#### ACTIVITY
Can you pull out each line of the data below that includes the word "computer"?

Stored data:
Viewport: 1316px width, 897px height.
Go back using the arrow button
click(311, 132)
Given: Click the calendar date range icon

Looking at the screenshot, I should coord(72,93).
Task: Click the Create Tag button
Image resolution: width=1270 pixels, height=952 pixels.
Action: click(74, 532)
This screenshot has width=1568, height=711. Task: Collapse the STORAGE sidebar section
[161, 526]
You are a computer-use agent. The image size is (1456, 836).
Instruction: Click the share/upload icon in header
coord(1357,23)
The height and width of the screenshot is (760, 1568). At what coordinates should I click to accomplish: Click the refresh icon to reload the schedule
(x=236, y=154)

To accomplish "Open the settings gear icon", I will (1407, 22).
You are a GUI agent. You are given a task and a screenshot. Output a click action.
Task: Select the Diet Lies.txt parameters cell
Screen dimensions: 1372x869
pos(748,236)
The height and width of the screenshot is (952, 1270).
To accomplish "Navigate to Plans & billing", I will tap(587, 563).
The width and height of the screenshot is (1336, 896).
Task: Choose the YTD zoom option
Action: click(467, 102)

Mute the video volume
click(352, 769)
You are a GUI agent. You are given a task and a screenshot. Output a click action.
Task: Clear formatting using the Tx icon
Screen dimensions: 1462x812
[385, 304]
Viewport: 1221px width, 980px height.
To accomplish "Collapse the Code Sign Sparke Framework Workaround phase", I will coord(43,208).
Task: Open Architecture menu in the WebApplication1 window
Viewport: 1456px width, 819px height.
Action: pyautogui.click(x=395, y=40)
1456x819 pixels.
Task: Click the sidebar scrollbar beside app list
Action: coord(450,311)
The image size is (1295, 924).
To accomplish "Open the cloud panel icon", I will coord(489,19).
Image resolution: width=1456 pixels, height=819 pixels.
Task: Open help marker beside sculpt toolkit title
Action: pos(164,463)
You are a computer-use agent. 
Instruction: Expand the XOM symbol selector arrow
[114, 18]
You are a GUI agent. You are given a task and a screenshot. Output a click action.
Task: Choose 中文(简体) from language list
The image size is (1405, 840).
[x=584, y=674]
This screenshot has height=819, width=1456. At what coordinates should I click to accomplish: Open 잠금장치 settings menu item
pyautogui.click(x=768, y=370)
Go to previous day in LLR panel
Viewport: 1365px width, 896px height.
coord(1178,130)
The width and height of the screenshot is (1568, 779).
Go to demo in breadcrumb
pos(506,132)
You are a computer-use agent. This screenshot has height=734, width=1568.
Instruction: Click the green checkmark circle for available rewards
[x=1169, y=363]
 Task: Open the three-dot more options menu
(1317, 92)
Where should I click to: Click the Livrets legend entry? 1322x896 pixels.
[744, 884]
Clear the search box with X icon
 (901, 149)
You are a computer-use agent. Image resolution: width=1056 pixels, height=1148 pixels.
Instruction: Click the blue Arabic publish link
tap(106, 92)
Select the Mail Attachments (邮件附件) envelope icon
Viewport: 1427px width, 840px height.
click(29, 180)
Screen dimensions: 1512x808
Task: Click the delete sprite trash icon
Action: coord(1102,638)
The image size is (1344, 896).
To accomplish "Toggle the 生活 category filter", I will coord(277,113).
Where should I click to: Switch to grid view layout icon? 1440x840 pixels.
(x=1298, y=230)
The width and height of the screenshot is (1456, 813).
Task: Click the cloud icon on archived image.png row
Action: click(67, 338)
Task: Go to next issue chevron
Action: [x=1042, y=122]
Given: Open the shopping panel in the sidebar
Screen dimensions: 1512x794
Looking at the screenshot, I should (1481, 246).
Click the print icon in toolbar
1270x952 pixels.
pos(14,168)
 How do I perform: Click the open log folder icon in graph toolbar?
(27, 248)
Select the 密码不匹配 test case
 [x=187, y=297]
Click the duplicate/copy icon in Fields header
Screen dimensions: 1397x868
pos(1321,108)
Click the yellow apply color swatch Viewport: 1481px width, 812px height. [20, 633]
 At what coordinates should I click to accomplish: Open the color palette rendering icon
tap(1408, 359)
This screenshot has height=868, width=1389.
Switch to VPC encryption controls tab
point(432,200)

#### ANSWER AREA
You are a computer-use agent. The image size is (1456, 836).
You are a computer-use agent. 
You are a computer-use agent. This screenshot has height=734, width=1568.
You are a computer-use agent. Image resolution: width=1056 pixels, height=1148 pixels.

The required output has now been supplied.